R.- Desde el primer momento me di cuenta de que a los hijos los traemos al mundo para protegerlos, entonces al nacer mi hija Mafalda tan solo me dije: “esta niña va a necesitar más apoyo”. Me lo tomé como algo positivo, como una posibilidad de poder disfrutar más de ella. Mafalda ha desarrollado una gran fortaleza, tiene una gran capacidad de superación y sacrificio, de la que personalmente saco beneficio, egoístamente hablando, ya que es una maestra para mí. Nunca pierde la sonrisa, es algo fabuloso.

Ha sido un proceso altamente positivo, de verdad, porque además yo vengo de una familia donde mi hermana también había tenido muchos problemas, entonces en mi casa mis padres ya se dieron cuenta de que el sufrimiento de los padres no ayuda nada. Por tanto, este proceso lo hemos llevado con muchísimo optimismo, con muchísima paciencia, no era un castigo, claro está que no podíamos perdonar ni una operación, lo hemos hecho con mucho rigor, pero con mucho ánimo también.

Mafalda… es que tiene una serie de virtudes que compensa los problemas de movilidad, su cabeza viaja a una velocidad que es alucinante. Tiene un don de palabra que… igual no corre como sus amigas, pero su lengua, su capacidad comunicativa, va a una velocidad tremenda. Para nosotros nuestra hija es perfecta.

P.- ¿Qué papel tienen para ti los profesionales enfermeros? ¿Tienes alguna anécdota que puedas contarnos?

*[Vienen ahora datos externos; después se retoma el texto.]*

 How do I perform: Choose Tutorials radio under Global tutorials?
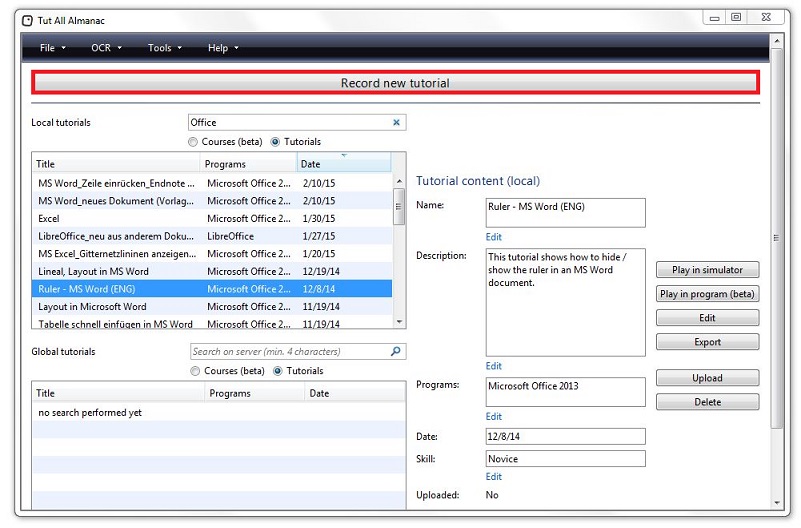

R.- Algo que con el tiempo me enteré y me resultó muy curioso. A mi abuela la cuidó una auxiliar, en el Hospital San Rafael de Cádiz, que después sería una gran cómica, Paz Padilla… ¡Qué suerte la de mi abuela que tenía una cómica para sus cuidados! Cuando yo estuve ingresado agradecía mucho el sentido del humor de las enfermeras, para mí es necesario. Es una labor muy bonita, hay que valer, porque el trabajo que hacen es fundamental para el cuidado del paciente.

P.- ¿Cuál es la próxima parada de Pablo Carbonell? ¿Dónde podremos verte?

R.- Ahora mismo estoy poniendo todo mis esfuerzo en Los toreros muertos, en hacerles un homenaje por sus treinta años de carrera y promocionar el disco. El panorama musical está muy apropiado para mezclar la vida y el humor.

Píldoras

¿Con qué palabras definirías la labor enfermera?
La reparación del dolor moral, algo que los médicos no pueden hacer.

¿Qué no falta en tu botiquín?
El jamón York de las farmacias, el omeprazol.

¿Ejercicio: en un gimnasio o al aire libre?
No soy nada de gimnasio. No me gusta el ambiente que lo rodea. Procuro ir a la piscina.

¿De qué alimento no podrías prescindir?
Del gazpacho, del pescado…

¿Un lugar para escaparse?
Medellín… ¡y que vayan a buscarme a la selva!